Arrow-right Camera
The Spokesman-Review Newspaper
Spokane, Washington  Est. May 19, 1883

‘He can communicate with anyone,’ longtime Panhandle wildlife official retires after securing millions for fisheries work

Early in 1999, Avista filed a new federal operating license for two dams on the Clark Fork River.

The 47-page agreement was modest in size as far as famously massive federal regulatory documents go. Nonetheless, it represented a milestone in hydropower projects. For the first time, a dam was relicensed before its 50-year federal license expired.

Even more impressive? The relicensing was completed with the blessing of 27 tribal, state and environmental groups in Montana and Idaho.

More than 20 years later, money from that settlement, known now as the Clark Fork Settlement Agreement, has funded conservation and habitat restoration work up and down the Clark Fork river drainage, all of which is why Chip Corsi names it his biggest success.

“Maybe the single most worthwhile thing I’ve worked on,” Corsi said when asked to reflect on a 40-year career with the Idaho Department of Fish and Game. “We’re still benefiting from that now.”

Corsi retired in late June as the Panhandle Regional director for IDFG. After 42 years of employment, he was the longest-serving IDFG employee. But in the 1990s, Corsi was an environmental biologist tasked with representing IDFG’s interests during the dam negotiations.

“It was pretty intense. They had fantastic facilitators and they did everything right in terms of bringing people together,” he said. “It was five years of a lot of meetings. A lot of meetings.”

The outcome was worth the effort, he said. Particularly because nearly all involved were happy about the settlement, upending clichés about compromise leading to everyone losing. While Corsi was just one of many players involved, those who worked with him, then and since, say he’s particularly good at balancing competing interests and perspectives.

“He was a collaborator before that word was popular,” said Ed Schriever, the director of IDFG, who started his career working for Corsi. “We manage a public trust resource and Chip holds that responsibility so sacred.”

Deane Osterman, the executive director of the Kalispel Tribe’s natural resources department, echoed Schriever’s praise.

“Well, the relationship between Idaho and tribes has always been a challenging one,” he said. “He made those challenges a heck of a lot easier. It’s a huge thing, this retirement.

“Chip has been the heart and soul there for a long, long time. He’s been the catalyst of our relationship with IDFG.”

While Corsi has worked on all types of issues – from the recolonization of wolves to the recovery of Panhandle elk herds – much of his work has focused on fisheries, particularly trout.

“So much trout water has flowed under Chip’s bridge,” former S-R outdoors editor Rich Landers said in an email.

Corsi was in charge during the influx of predatory lake trout, northern pike and walleye into North Idaho, particularly on Lake Pend Oreille. He also helped implement catch-and-release rules for trout in the Panhandle, a contentious process which ultimately “allowed the North Fork Coeur d’Alene and St. Joe rivers to become among the best cutthroat trout streams in the country,” Landers said. That’s not to mention the return of a burbot fishery on the Kootenai River and the re-emergence of kokanee, rainbows and bull trout populations on Lake Pend Oreille.

“I confess to being a trout junkie,” Corsi said.

That makes sense if you consider his history. Born in Long Island, New York, his mother’s family had a place in the Catskill Mountains.
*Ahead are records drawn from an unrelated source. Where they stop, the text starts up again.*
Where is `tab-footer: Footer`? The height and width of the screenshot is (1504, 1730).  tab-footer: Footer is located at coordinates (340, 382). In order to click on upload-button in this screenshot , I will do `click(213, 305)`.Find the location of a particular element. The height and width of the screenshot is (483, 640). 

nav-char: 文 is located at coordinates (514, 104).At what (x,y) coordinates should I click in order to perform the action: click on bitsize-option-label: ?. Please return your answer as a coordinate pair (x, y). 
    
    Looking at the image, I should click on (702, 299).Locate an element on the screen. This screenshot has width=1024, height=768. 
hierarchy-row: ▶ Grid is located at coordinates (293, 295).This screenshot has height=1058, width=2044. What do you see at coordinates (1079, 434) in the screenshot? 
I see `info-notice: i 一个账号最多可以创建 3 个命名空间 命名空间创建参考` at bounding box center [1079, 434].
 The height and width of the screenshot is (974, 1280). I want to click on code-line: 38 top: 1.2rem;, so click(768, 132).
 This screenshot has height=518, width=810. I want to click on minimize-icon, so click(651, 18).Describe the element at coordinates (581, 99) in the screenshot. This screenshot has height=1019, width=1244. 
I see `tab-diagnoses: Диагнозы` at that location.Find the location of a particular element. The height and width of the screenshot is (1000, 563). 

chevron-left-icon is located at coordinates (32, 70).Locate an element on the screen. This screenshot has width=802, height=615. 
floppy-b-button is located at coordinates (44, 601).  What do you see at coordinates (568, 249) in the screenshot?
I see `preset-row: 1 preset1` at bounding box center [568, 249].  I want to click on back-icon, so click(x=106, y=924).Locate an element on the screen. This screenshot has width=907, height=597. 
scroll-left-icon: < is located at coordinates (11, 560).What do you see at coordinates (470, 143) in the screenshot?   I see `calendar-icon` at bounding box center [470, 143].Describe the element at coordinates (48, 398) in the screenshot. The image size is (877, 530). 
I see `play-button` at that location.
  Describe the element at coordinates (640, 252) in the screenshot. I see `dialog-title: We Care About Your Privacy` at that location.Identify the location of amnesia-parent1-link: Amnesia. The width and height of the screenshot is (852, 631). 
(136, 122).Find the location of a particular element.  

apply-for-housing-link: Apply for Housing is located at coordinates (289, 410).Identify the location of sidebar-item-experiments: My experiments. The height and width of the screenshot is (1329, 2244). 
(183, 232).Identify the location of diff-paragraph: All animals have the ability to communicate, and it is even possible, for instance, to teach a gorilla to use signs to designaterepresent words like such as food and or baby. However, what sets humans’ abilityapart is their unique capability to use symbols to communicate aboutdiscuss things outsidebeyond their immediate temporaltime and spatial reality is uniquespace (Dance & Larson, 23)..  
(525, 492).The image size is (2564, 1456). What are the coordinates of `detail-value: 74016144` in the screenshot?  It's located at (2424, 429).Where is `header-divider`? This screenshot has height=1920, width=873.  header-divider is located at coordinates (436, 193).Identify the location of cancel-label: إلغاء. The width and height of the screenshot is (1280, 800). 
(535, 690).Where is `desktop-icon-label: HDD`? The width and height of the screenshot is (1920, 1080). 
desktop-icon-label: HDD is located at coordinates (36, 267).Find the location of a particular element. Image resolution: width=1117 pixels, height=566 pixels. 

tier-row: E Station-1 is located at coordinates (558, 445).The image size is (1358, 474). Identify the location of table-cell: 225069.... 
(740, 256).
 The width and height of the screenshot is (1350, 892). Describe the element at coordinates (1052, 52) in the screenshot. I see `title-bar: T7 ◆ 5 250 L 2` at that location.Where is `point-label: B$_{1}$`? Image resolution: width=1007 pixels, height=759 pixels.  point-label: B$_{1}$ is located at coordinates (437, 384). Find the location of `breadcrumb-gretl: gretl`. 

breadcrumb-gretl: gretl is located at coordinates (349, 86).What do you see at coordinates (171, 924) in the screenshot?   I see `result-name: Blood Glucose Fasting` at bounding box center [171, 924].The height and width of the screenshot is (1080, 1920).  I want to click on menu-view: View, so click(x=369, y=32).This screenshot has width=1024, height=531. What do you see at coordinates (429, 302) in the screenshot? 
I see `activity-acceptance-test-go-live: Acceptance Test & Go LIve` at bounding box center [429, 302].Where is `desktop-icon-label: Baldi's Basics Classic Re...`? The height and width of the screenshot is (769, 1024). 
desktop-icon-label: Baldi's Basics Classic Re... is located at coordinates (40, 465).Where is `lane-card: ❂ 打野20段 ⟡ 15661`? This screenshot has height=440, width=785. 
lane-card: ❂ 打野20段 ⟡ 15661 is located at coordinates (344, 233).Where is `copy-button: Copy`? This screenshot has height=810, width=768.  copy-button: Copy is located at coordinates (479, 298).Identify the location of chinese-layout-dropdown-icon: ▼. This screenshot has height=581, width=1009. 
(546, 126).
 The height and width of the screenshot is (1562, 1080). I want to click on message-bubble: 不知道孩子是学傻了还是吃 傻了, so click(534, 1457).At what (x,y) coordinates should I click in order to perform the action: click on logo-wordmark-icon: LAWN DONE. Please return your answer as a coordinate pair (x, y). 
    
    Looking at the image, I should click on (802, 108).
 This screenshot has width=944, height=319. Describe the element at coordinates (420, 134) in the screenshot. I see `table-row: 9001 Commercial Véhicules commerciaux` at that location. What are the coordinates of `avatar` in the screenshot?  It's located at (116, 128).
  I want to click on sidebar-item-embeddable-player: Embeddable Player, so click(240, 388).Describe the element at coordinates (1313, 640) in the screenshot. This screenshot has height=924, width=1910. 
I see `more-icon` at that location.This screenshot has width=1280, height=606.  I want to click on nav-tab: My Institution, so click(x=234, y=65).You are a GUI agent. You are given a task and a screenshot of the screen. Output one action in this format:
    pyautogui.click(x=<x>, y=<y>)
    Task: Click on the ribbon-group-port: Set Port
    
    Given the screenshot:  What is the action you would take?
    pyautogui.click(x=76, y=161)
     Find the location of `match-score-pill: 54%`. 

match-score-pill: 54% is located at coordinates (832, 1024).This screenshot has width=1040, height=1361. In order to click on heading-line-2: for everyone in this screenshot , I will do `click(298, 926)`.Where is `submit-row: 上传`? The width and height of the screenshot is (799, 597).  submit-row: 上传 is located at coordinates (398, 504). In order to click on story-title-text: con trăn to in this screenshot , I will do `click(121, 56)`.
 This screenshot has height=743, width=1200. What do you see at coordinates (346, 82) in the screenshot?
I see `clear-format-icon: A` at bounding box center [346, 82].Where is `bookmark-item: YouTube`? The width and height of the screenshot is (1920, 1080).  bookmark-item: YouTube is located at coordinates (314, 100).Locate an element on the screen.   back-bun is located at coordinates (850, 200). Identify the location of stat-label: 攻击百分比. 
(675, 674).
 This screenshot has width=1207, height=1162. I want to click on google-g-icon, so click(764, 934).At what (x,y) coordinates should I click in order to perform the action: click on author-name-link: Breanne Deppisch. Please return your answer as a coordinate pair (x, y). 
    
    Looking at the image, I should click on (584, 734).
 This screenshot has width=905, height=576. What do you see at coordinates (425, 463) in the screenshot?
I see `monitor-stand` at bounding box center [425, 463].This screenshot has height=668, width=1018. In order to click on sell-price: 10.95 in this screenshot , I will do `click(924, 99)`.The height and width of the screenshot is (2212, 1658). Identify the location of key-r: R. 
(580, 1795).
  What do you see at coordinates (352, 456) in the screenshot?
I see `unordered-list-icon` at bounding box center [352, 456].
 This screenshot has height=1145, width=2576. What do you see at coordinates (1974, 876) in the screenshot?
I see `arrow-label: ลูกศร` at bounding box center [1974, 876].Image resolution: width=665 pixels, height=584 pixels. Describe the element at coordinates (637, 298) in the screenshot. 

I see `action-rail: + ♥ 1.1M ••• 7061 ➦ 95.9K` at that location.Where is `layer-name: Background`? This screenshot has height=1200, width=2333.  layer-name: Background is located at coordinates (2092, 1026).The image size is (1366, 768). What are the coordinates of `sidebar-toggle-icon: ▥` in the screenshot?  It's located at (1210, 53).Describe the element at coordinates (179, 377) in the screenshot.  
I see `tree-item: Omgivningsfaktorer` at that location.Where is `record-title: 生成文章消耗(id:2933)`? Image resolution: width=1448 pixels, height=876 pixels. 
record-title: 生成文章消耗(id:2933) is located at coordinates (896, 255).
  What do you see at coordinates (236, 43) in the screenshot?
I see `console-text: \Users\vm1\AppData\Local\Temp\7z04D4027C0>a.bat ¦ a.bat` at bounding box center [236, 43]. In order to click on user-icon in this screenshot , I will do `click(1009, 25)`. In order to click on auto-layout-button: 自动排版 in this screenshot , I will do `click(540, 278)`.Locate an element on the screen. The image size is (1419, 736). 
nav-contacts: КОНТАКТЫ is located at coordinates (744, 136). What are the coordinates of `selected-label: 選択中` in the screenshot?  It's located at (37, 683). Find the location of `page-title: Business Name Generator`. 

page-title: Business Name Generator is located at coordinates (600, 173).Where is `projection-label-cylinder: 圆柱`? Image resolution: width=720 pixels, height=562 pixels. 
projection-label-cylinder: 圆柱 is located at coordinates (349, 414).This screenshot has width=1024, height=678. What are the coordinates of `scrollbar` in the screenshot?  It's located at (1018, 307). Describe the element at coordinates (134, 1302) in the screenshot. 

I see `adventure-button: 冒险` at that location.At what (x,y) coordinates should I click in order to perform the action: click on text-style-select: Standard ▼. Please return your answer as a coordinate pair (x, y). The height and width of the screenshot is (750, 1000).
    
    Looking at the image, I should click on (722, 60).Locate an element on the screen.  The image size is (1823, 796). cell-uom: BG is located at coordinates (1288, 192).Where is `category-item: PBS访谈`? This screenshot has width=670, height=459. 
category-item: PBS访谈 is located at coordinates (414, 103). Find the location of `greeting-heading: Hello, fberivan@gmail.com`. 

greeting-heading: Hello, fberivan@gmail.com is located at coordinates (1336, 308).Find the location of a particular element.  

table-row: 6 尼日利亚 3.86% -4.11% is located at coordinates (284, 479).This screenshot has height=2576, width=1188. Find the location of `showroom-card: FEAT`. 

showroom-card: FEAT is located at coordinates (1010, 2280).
When Corsi was 4, his grandfather took him fishing for the first time.

Thus started a lifelong love.

“I thought that was the coolest thing in the world,” he said. “I got hooked on that really quick. I haven’t been unhooked ever since.”

Corsi attended the University of Idaho, where he studied fish biology with every intention of returning to his home territory when he graduated. One thing led to another and he got a summer job with IDFG and married a “local girl.”

All of which was fortuitous. With the benefit of 40 years of hindsight, Corsi said he’s come to realize he works in the best place to be a wildlife biologist.

“For what we do as an agency, I can’t think of a better place in the Lower 48, I would argue anywhere, to do this,” he said. “We aren’t trying to hang on to the last thing in most cases.”

One notable exception has been mountain caribou, which were extirpated from the Lower 48 under Corsi’s watch.

“It was a race against the clock that got lost,” he said. “It’s a bummer.”

Still, there were more successes than failures during Corsi’s 40 years. Many of those successes were funded, to some degree, by the more than $1 million available to IDFG each year under the terms of the Clark Fork Settlement Agreement. It’s a testament to Corsi’s collaborative skills and vision, Osterman said.

“The web of relationships that you build are, I think, the single most important facet of how we get stuff done,” Osterman said. “Because certainly there are technical problems and scientific problems, but most of the time we’re dealing with human problems.

“Chip is very good at communicating in large controversial settings. He can put people at ease but maintain his ground. He’s folksy as all get out. He can communicate with anyone.”